■ WHAT THE TASK REQUIRES
Reproduce the portion of the IMDb scraping question between "I would like" and "type(html_soup)", inclusive.

■ TEXT
How to webscrape reviews from external links with bs4?

I would like to extract for each movie at least 20 user reviews, but I don't know how to loop to get into the IMDb title movie and then to the user reviews with beautifulsoup.
start link = "https://www.imdb.com/search/title/?title_type=feature,tv_movie&release_date=2018-01-01,2019-12-31&count=250";
title_link(1) = "https://www.imdb.com/title/tt7131622/?ref_=adv_li_tt";
user_reviews_link_movie1 = "https://www.imdb.com/title/tt7131622/reviews?ref_=tt_ov_rt" ;
I am able to extract from a static page titles, years, ratings and metascores of each movie of the list.
# Import packages and set urls
from requests import get
url = 'https://www.imdb.com/search/title/?title_type=feature,tv_movie&release_date=2018-01-01,2019-12-31&count=250'
response = get(url)
print(response.text[:500])
from bs4 import BeautifulSoup
html_soup = BeautifulSoup(response.text, 'html.parser')
type(html_soup)
movie_containers = html_soup.find_all('div', class_ = 'lister-item mode-advanced')

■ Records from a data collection
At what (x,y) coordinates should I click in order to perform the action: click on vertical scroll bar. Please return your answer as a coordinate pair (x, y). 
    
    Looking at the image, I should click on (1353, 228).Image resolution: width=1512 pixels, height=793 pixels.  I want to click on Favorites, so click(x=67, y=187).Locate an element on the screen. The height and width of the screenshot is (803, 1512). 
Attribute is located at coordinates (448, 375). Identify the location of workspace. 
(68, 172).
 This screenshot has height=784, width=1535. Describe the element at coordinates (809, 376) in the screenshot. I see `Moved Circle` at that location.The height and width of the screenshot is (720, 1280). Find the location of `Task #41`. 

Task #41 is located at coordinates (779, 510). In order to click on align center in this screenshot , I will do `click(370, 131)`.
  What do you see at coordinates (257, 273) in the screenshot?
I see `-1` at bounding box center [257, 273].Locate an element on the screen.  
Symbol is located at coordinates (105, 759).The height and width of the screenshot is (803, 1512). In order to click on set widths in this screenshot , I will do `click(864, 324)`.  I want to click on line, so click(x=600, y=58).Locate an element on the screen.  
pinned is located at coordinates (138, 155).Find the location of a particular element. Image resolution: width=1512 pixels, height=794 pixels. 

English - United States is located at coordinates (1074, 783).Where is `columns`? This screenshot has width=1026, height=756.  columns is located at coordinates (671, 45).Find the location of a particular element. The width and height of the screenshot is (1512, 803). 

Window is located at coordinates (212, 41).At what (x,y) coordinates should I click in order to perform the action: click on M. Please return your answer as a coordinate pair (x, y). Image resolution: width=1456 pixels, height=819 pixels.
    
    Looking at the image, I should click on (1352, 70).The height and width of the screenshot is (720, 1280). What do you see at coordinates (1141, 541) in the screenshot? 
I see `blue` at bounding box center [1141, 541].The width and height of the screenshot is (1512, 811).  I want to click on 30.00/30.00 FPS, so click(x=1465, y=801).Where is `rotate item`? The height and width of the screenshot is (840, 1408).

■ WRITTEN REPLY
I would like to extract for each movie at least 20 user reviews, but I don't know how to loop to get into the IMDb title movie and then to the user reviews with beautifulsoup.
start link = "https://www.imdb.com/search/title/?title_type=feature,tv_movie&release_date=2018-01-01,2019-12-31&count=250";
title_link(1) = "https://www.imdb.com/title/tt7131622/?ref_=adv_li_tt";
user_reviews_link_movie1 = "https://www.imdb.com/title/tt7131622/reviews?ref_=tt_ov_rt" ;
I am able to extract from a static page titles, years, ratings and metascores of each movie of the list.
# Import packages and set urls
from requests import get
url = 'https://www.imdb.com/search/title/?title_type=feature,tv_movie&release_date=2018-01-01,2019-12-31&count=250'
response = get(url)
print(response.text[:500])
from bs4 import BeautifulSoup
html_soup = BeautifulSoup(response.text, 'html.parser')
type(html_soup)